Say the US now agrees & the UN Security Council resolves to recognize a Palestinian state. What happens next?
Do the Arab Palestinians & the Jewish Israelis then hold referenda to decide whether they want two states or one?
What if one side decides one state & the other decides two?
If one side decides one state because it feels it has a demographic majority which will give it superior power over the minority, then the other side should not agree, unless it feels it will relatively soon have, and retain, a demographic majority.
Or three states? I have a vague memory that maybe Sayed Kashua once suggested something like this, anyhow, now Arad Sharon has suggested it (in a post on Facebook): a secular non-nationalist state of all its citizens of Tel Aviv & Haifa, with “room for anyone who believes in peace, the rights of the other, public welfare, & proper relations with the peoples of the world, without difference of race, religion or nation”; a nationalist-Messianist state of “Jerusalem & its periphery”, for “those who prefer to continue with Bibi and a government of the extreme right & to go on engaging in nationalism, graves of the forefathers, religious/nationalist Zionism, etc.”, & a “state of Palestine to be established in the territories occupied in ’67 & in Gaza”.
Or maybe four? Cantons rather than states, maybe: secular, Arabic-speaking; secular, Hebrew-speaking; religious, Islamic; religious, Judaic? So maybe more – add a Christian canton, a Druze canton? & maybe Arabic-speaking & Hebrew speaking yogic cantons, Rasta cantons, etc., etc. ? Mightn’t a cantonal system based on life-styles be an interesting civic innovation?
Still, however far I take such imaginative flights, I come back to the language difference.
So, say a majority on both sides agree on one democratic state of all its citizens. Then, I imagine, this would have to be a truly bi-national state, with equal rights of national self-determination for all citizens.
Why this proviso? The lines in the meme below (I felt I just had to make it a meme) should make it clear. I thinks that if we can imagine a resolution for this issue, we can then go on to the next, which in some sense is its corollary – the right of return.
So: two equally independent national cultural autonomies in one state, with equally (per capita?) resourced independent national school systems, cultural institutions?
Or one educational system in which classes are held in both languages?
Or: everyone will have to learn the language of the other?
Maybe a federation of two states makes more sense ? Like Canada, say, or Belgium – in principle (because in practice I hear things don’t always go so well there). You can choose to live in the Hebrew-speaking part or the Arabic-speaking part. You can move freely through all the land. The federal laws apply to all residents of the federation. The state laws apply to all residents of the states. Sounds OK so far.

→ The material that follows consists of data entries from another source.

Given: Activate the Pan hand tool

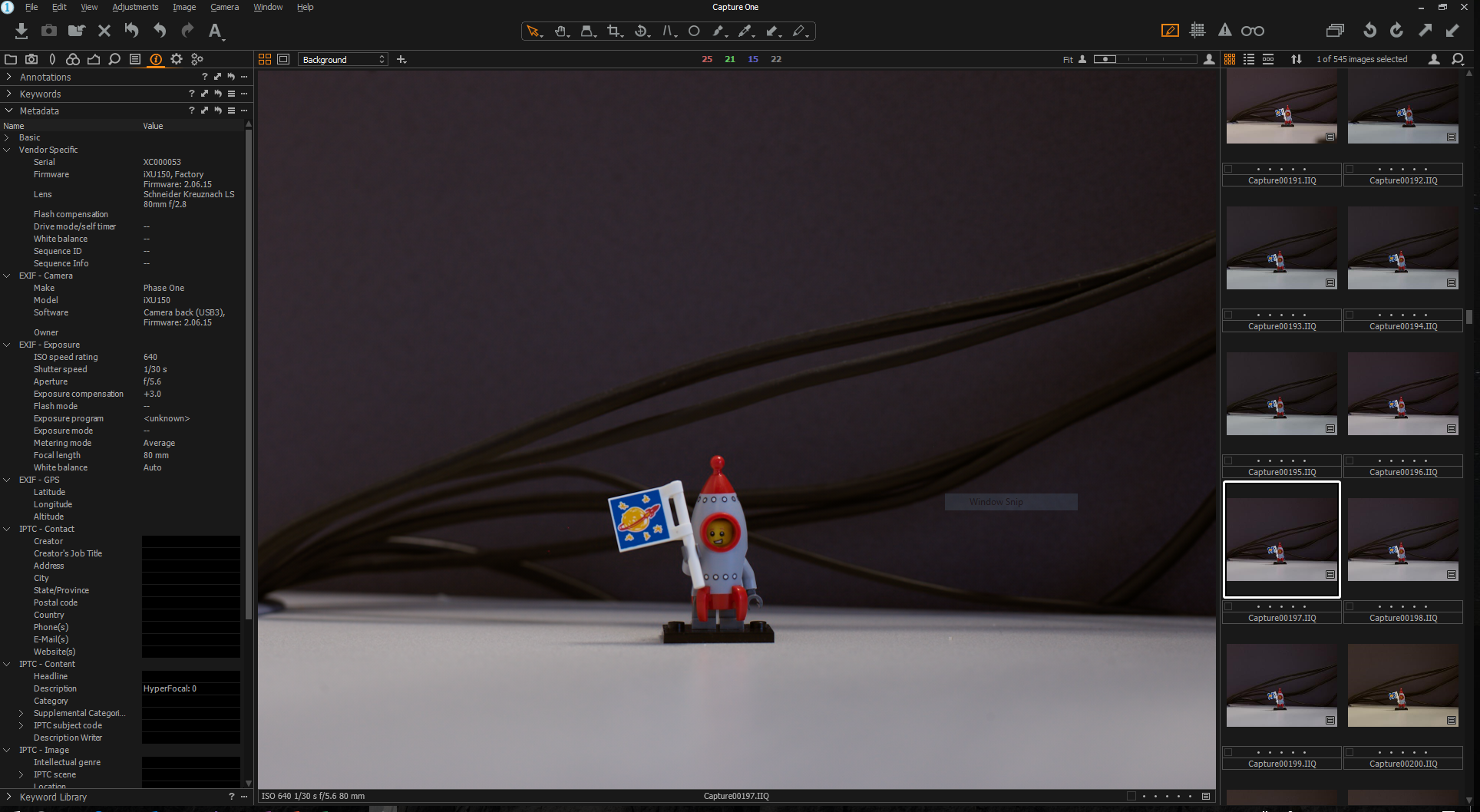Looking at the screenshot, I should pos(560,31).
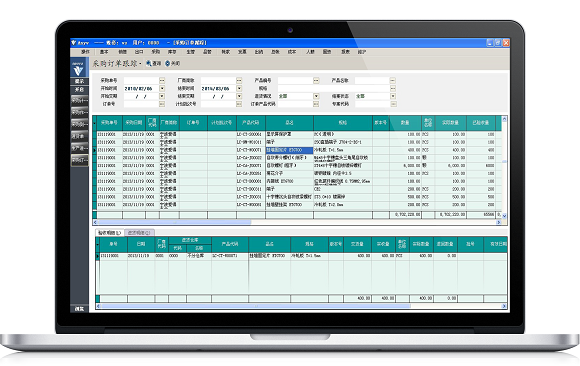
Task: Click the blue close icon beside query
Action: [168, 64]
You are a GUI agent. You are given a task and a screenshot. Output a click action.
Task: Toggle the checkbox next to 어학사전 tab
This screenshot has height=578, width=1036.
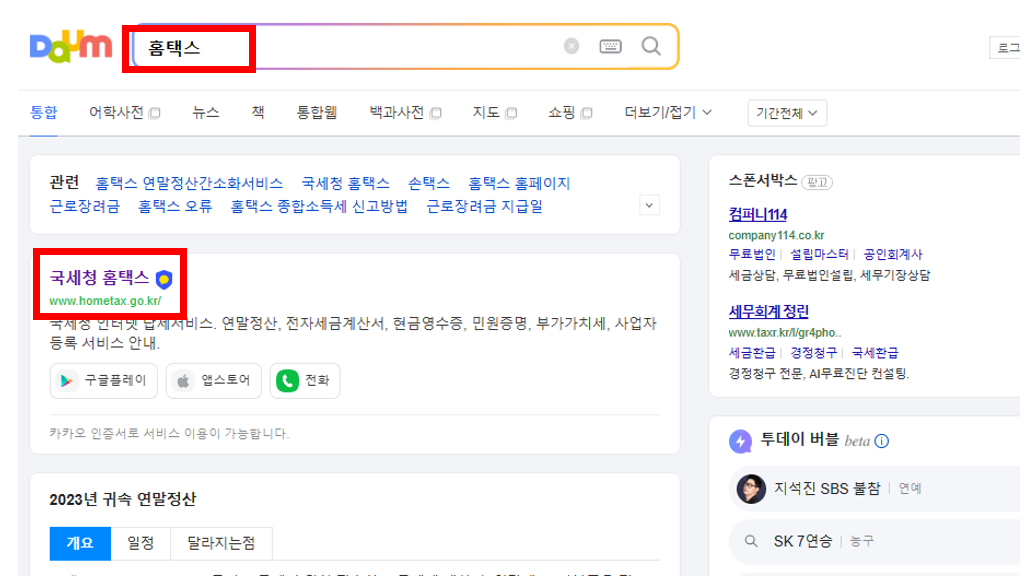click(153, 112)
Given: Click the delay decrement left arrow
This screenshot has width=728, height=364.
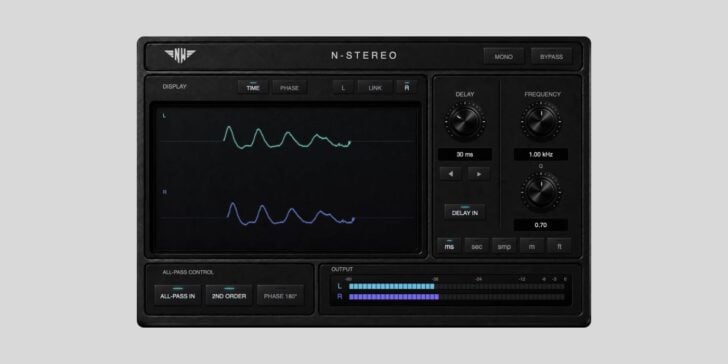Looking at the screenshot, I should click(450, 174).
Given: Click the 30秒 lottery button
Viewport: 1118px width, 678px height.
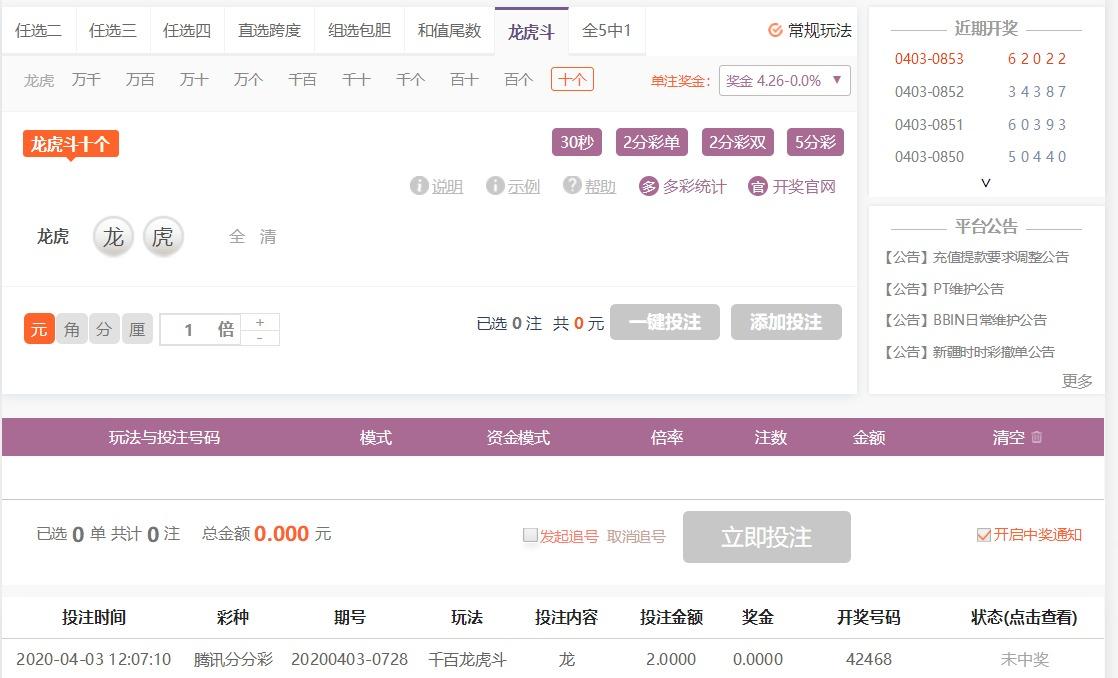Looking at the screenshot, I should [x=577, y=142].
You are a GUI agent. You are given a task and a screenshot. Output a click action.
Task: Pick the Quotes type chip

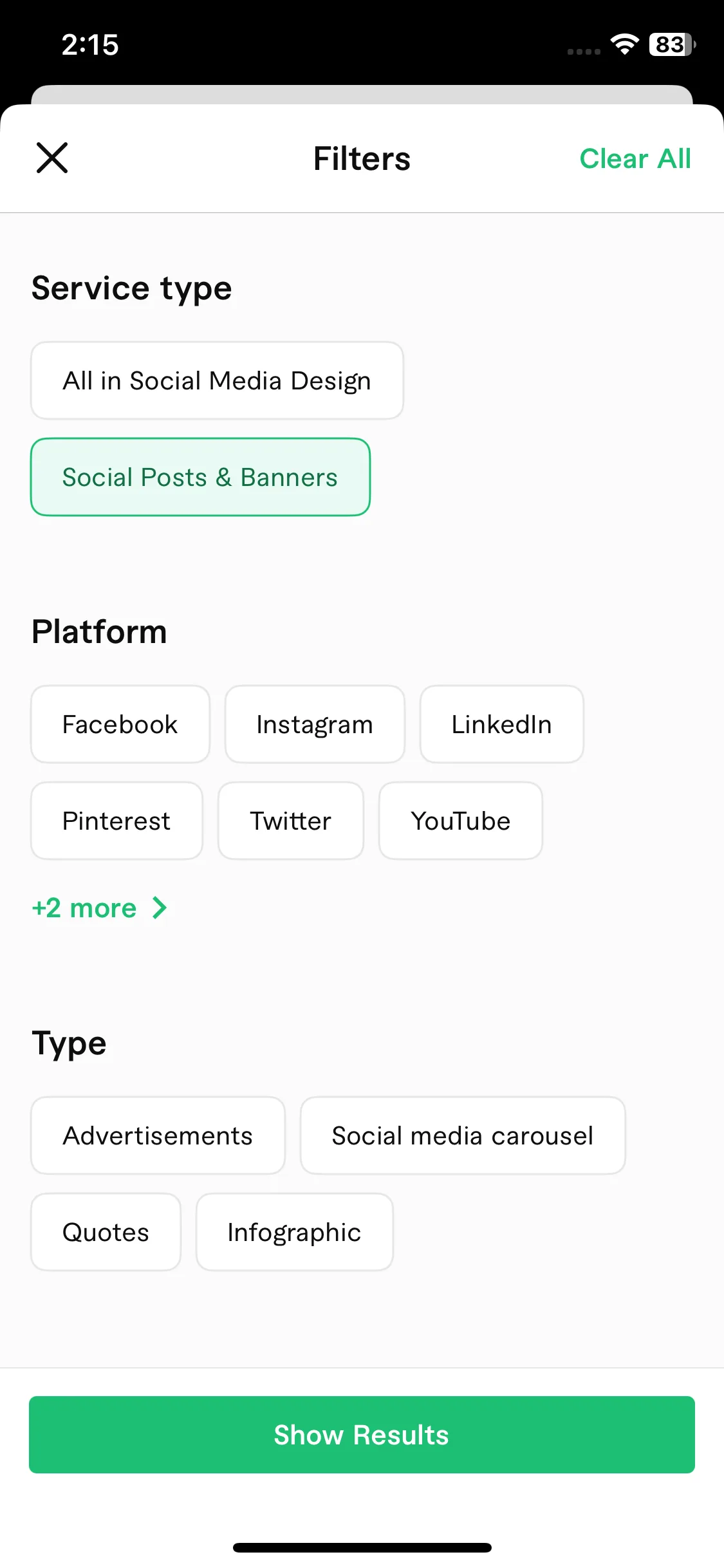(x=106, y=1232)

The federation will have an army but the states will only have police? I can’t see either side agreeing to this. & with other shit happening in the Middle East, surely every state needs an army.
So first there’d have to be trust between the majorities on both sides. There’s the rub. Can such trust be built upon what exists now: the mutual fear, resentment, suspicion, hatred, etc., etc.?
Perhaps, through committed interactions between people from both sides, even while the majorities & their leaders are pulling in the opposite direction. It would have to build into a ground swell of people who are unwilling to continue maintaining the status quo…
I again think Jewish Israelis who want to advance a solution might want to think along the lines of a Sulha Party, like the one I imagined in The Sulha Party Poem.